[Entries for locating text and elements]
------------------------------------
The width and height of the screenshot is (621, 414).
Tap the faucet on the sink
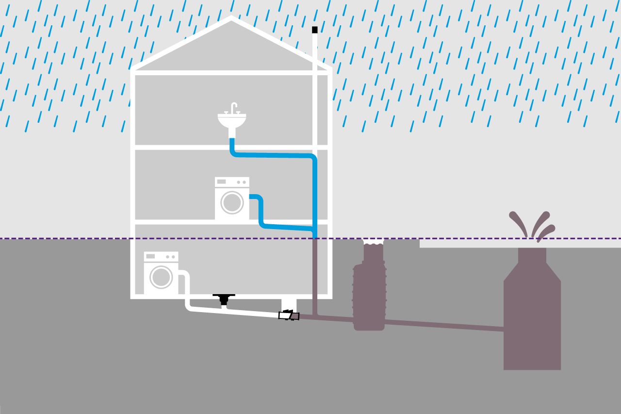pyautogui.click(x=233, y=107)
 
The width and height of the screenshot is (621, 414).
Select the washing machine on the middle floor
pyautogui.click(x=232, y=198)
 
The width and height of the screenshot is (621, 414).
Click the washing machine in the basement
pyautogui.click(x=161, y=273)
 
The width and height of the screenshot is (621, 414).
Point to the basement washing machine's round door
pyautogui.click(x=161, y=277)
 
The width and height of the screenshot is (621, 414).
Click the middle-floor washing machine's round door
pyautogui.click(x=232, y=202)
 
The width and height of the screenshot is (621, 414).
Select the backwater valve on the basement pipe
pyautogui.click(x=289, y=315)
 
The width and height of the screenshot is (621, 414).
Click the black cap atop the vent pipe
pyautogui.click(x=314, y=30)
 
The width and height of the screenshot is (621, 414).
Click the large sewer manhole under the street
pyautogui.click(x=532, y=320)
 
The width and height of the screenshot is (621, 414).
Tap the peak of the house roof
pyautogui.click(x=231, y=18)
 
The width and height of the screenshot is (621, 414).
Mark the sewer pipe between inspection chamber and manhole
pyautogui.click(x=444, y=325)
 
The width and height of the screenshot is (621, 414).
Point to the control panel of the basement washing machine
pyautogui.click(x=161, y=256)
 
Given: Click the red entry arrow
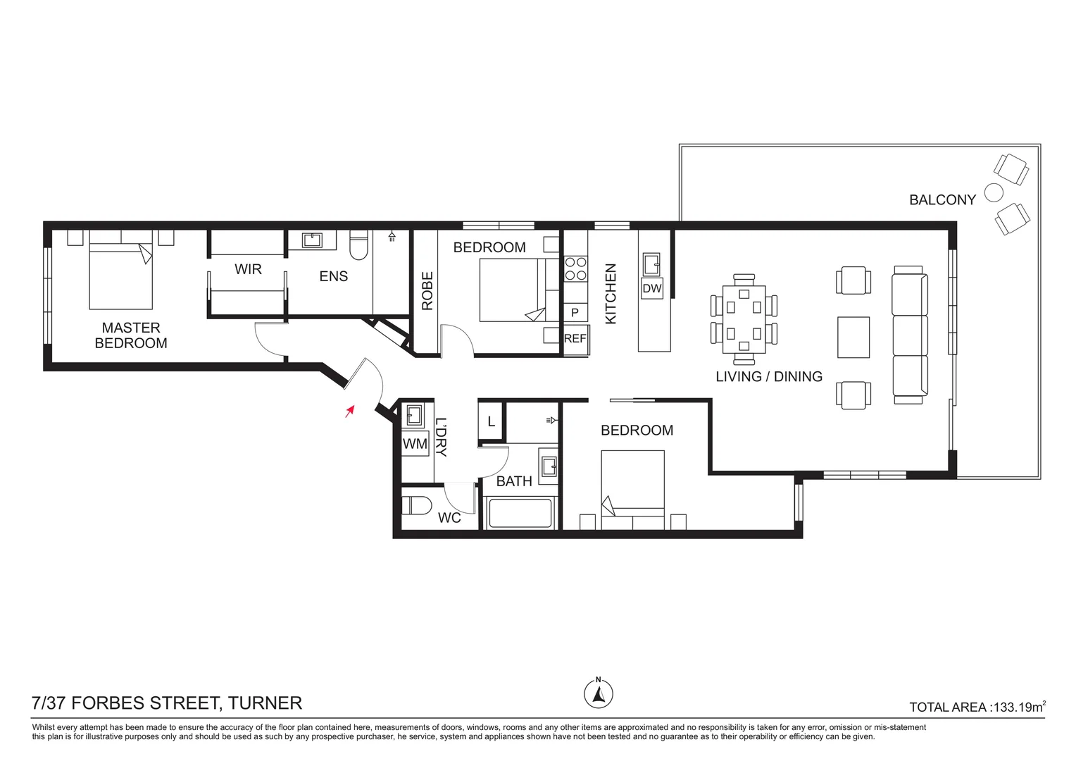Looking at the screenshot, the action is coord(350,411).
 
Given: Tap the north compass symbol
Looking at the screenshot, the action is coord(598,693).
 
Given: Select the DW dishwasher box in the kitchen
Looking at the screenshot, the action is coord(652,288).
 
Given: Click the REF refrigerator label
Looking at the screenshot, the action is coord(575,338).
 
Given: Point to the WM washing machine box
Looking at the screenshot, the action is coord(415,443).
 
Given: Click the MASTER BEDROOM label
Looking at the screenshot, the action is coord(131,335).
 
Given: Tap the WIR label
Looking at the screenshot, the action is coord(248,269).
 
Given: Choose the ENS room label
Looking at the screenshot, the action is coord(333,276).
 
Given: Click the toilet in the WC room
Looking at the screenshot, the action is coord(416,506).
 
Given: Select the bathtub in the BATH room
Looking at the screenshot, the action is coord(519,513).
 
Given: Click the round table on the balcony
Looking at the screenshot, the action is coord(994,193).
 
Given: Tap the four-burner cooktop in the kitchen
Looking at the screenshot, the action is coord(575,268).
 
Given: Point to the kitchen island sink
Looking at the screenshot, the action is coord(651,264).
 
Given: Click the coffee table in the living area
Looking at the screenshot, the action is coord(853,337).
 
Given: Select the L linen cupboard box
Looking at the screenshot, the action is coord(490,421).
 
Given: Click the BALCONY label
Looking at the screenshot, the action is coord(942,199).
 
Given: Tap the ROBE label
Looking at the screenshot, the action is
------------------------------------
**Task instructions**
Starting at the beginning of the items and ending with the line that contains "pyautogui.click(x=161, y=273)", recast those lines as a JSON list of strings with one string per line. Skip blank lines and omit the pictures.

**Completed exercise**
[
  "The width and height of the screenshot is (621, 414).",
  "Tap the faucet on the sink",
  "pyautogui.click(x=233, y=107)",
  "The width and height of the screenshot is (621, 414).",
  "Select the washing machine on the middle floor",
  "pyautogui.click(x=232, y=198)",
  "The width and height of the screenshot is (621, 414).",
  "Click the washing machine in the basement",
  "pyautogui.click(x=161, y=273)"
]